OBJECTIVES
(a) In the comments on writing below, what deadline does the Ira Glass quote tell beginners to set for themselves?
(b) List every choice the writer of the opening paragraph of the comments on writing says they made about how to approach writing.
(c) Write the next part of the comments on writing, picking up right after the Ira Glass quote.

SOURCE
-- Begin --

I made the choice not to overthink it, not to try to outline, to trust my instincts and to say yes to every idea and keep writing and writing. I think that was the best approach for me and I got better despite myself.

Duncan McGeary said...

You can know what to do and still not do it.

You can do it right not knowing what to do.

This is probably a questionable statement but, A bad book written is better than a good book unwritten.

Honestly, it's a sliding scale. You're trying to jump on at a certain accomplished level, and I get that, but maybe you don't become accomplished without doing it a bunch.

Duncan McGeary said...

I'm an obsessive compulsive writer, so I have to fight that. You obviously approach things in a much more considered way.

Ira Glass's writing advice:

“Nobody tells this to people who are beginners, I wish someone told me. All of us who do creative work, we get into it because we have good taste. But there is this gap. For the first couple years you make stuff, it’s just not that good. It’s trying to be good, it has potential, but it’s not. But your taste, the thing that got you into the game, is still killer. And your taste is why your work disappoints you. A lot of people never get past this phase, they quit. Most people I know who do interesting, creative work went through years of this. We know our work doesn’t have this special thing that we want it to have. We all go through this. And if you are just starting out or you are still in this phase, you gotta know its normal and the most important thing you can do is do a lot of work. Put yourself on a deadline so that every week you will finish one story. It is only by going through a volume of work that you will close that gap, and your work will be as good as your ambitions. And I took longer to figure out how to do this than anyone I’ve ever met. It’s gonna take awhile. It’s normal to take awhile. You’ve just gotta fight your way through.”

-- End --

AVAILABLE DATA
-- Begin --

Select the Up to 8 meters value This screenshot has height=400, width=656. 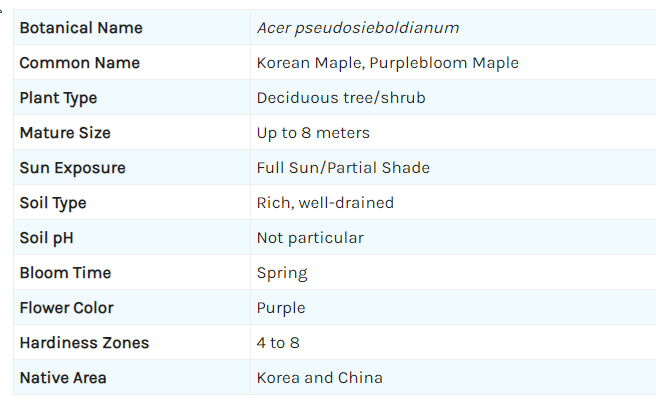(x=313, y=133)
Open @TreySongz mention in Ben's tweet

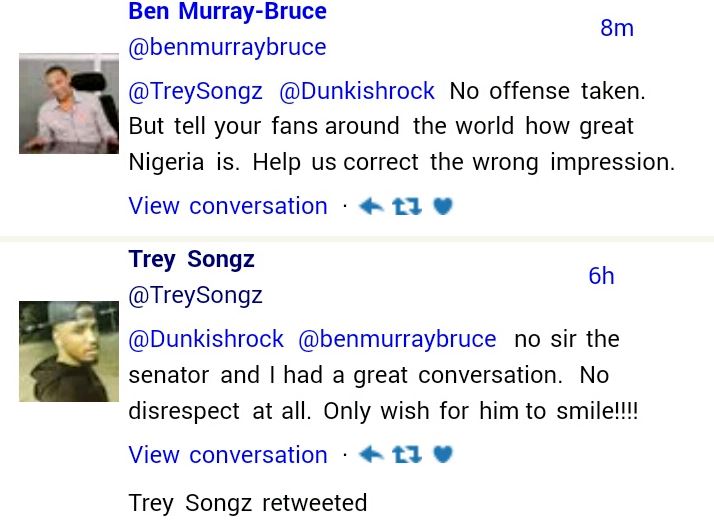click(x=195, y=91)
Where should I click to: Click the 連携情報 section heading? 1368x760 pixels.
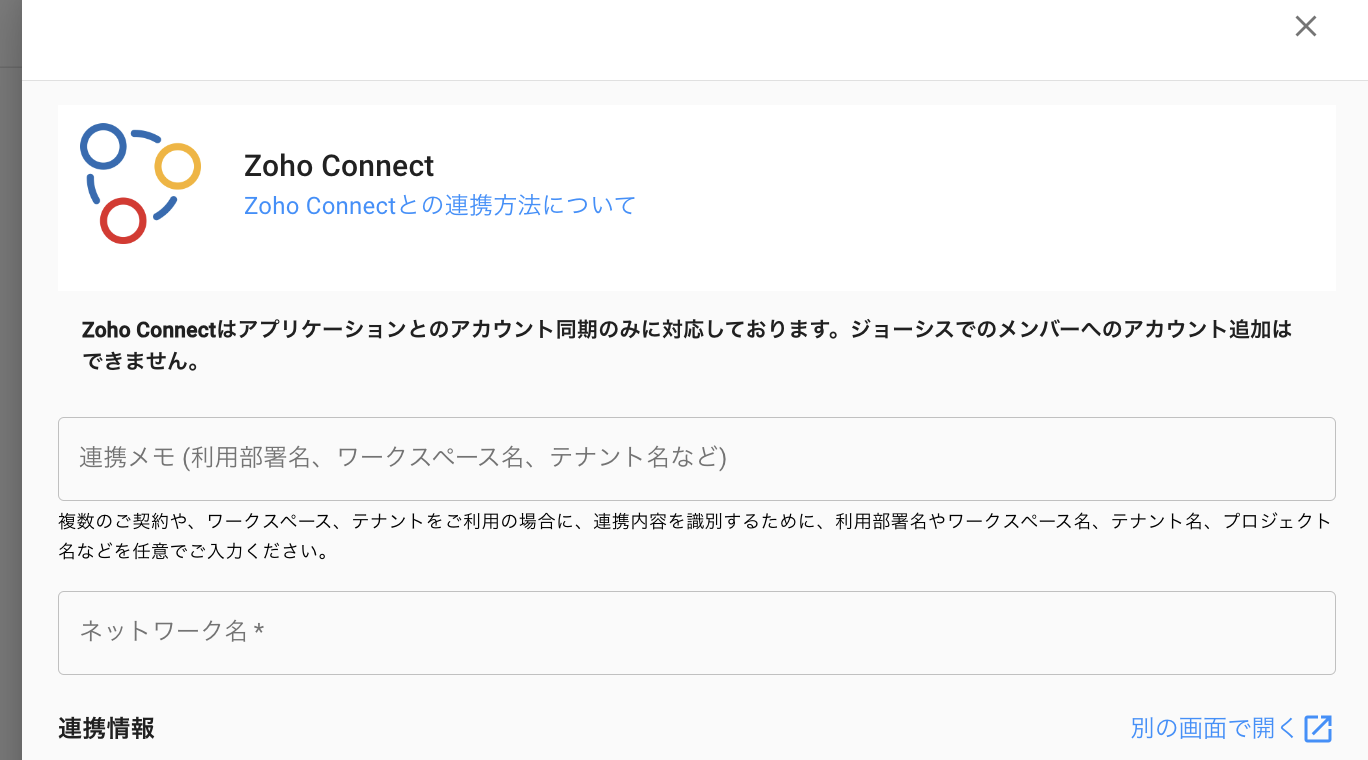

-- End --

WRITTEN ANSWERS
(a) Finish one story every week.

(b)
- Not to overthink it
- Not to try to outline
- To trust their instincts
- To say yes to every idea and keep writing and writing

(c)
Duncan McGeary said...

The only thing that I'd add to that is: we all now have the option of putting out that earlier material on Amazon if we want to. I've tried to be discriminating about it. I've got 12 books that I'll probably never publish, even for myself.

There's a certain threshold, and I know it when I see it.

But I also allow myself the illusion that I don't have to write to please the Big Five, that what I write might be worthy in itself.

Dave Cline said...

Yes, all of that.

"In the beginning our work sucks. [ insert way too many steps ] ... And now our craft is honed, and appeals to our own tastes."

I want to figure out a way to remove many of the middle steps. I want to take those 10,000 hours and compress them into 5,000 or fewer. I figure by practicing, yes, but in a much more intense way, I can skip some of them. More importantly, I figure if I can't condense them, there's no way I'll keep at this. To write another 200k, or 400k words without some sort of, at least, private success? Yeah, that's not gonna happen for me.

Duncan McGeary said...

In the time I've known you, if you had written 1000 words a day, you'd have finished a couple of books by now. Or at 500 words a day, a book. So in all the time you're trying to save time you're wasting time. Life is what happens while you're planning your life.

You're making too much of it. You want to hit a homerun first time up at bat and it probably isn't going to happen.

Dave Cline said...

Oh I've written 2-3000 words a day, everyday, just not in a story. (Well, sometimes in a story.) 2 dozen short stories, dozens of blog articles, and hundreds of cogent, thoughtful comments on a hundred different sites. Not to mention 100-1000 lines of code a day... my day job.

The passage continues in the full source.